TASK PROMPT: In the records that follow, the lines from the one containing "Click the red location" to the one containing "Open the Likes", inclusive, are to be given again exactly.

MATERIAL PROVIDED:
------------------------
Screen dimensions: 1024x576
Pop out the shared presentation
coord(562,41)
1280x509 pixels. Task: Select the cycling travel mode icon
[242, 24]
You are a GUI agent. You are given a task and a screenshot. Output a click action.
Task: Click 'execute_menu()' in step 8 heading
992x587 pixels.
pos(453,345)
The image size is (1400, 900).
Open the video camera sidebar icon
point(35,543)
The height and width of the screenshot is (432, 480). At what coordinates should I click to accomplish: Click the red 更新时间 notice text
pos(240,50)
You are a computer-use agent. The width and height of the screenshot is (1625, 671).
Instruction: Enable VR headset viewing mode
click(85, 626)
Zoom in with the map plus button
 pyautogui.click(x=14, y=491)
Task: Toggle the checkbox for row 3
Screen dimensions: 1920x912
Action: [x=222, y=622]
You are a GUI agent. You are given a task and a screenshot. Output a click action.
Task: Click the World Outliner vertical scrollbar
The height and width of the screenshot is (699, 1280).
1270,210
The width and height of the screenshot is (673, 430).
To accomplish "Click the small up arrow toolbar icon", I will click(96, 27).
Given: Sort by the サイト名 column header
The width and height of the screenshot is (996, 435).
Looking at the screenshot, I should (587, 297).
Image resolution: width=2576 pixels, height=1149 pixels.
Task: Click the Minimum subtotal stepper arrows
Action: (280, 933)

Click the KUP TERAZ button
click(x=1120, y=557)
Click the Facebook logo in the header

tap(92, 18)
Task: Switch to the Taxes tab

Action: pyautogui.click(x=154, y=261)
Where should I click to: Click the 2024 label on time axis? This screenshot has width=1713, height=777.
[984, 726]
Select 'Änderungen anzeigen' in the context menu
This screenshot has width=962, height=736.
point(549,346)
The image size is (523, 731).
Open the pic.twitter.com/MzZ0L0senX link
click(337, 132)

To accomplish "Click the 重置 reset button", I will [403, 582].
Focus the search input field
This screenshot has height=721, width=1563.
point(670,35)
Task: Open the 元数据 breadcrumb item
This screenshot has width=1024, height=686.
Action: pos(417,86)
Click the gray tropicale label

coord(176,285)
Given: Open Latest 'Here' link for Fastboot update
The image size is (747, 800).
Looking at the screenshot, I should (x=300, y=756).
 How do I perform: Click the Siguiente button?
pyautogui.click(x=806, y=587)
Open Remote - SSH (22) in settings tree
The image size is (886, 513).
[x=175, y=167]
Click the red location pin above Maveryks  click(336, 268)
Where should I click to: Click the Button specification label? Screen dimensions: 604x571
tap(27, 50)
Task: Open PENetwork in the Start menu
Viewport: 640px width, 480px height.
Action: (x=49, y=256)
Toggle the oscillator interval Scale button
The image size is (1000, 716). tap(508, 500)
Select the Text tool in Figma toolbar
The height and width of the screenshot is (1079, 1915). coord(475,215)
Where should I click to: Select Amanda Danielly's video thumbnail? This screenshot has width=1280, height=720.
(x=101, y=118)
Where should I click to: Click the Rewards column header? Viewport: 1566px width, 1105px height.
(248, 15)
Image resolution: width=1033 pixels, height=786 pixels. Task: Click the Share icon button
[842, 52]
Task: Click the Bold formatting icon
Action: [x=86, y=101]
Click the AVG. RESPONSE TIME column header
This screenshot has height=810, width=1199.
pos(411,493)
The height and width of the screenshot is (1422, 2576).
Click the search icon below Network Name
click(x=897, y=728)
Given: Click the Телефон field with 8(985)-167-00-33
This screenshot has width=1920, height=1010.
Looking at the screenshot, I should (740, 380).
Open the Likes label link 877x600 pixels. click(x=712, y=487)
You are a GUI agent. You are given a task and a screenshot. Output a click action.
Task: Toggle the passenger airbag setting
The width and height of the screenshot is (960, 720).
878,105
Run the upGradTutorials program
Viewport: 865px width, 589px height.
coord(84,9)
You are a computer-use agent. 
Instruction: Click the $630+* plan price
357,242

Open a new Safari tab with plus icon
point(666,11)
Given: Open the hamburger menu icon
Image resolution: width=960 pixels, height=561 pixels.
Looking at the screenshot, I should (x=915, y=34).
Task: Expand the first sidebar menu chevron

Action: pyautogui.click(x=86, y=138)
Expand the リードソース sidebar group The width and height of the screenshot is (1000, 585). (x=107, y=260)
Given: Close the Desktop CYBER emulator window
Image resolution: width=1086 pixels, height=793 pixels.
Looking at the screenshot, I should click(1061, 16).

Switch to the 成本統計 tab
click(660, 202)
------------------------
ANSWER TO THIS EXERCISE:
Click the red location pin above Maveryks  click(336, 268)
Where should I click to: Click the Button specification label? Screen dimensions: 604x571
tap(27, 50)
Task: Open PENetwork in the Start menu
Viewport: 640px width, 480px height.
Action: (x=49, y=256)
Toggle the oscillator interval Scale button
The image size is (1000, 716). tap(508, 500)
Select the Text tool in Figma toolbar
The height and width of the screenshot is (1079, 1915). coord(475,215)
Where should I click to: Select Amanda Danielly's video thumbnail? This screenshot has width=1280, height=720.
(x=101, y=118)
Where should I click to: Click the Rewards column header? Viewport: 1566px width, 1105px height.
(248, 15)
Image resolution: width=1033 pixels, height=786 pixels. Task: Click the Share icon button
[842, 52]
Task: Click the Bold formatting icon
Action: [x=86, y=101]
Click the AVG. RESPONSE TIME column header
This screenshot has height=810, width=1199.
pos(411,493)
The height and width of the screenshot is (1422, 2576).
Click the search icon below Network Name
click(x=897, y=728)
Given: Click the Телефон field with 8(985)-167-00-33
This screenshot has width=1920, height=1010.
Looking at the screenshot, I should (740, 380).
Open the Likes label link 877x600 pixels. click(x=712, y=487)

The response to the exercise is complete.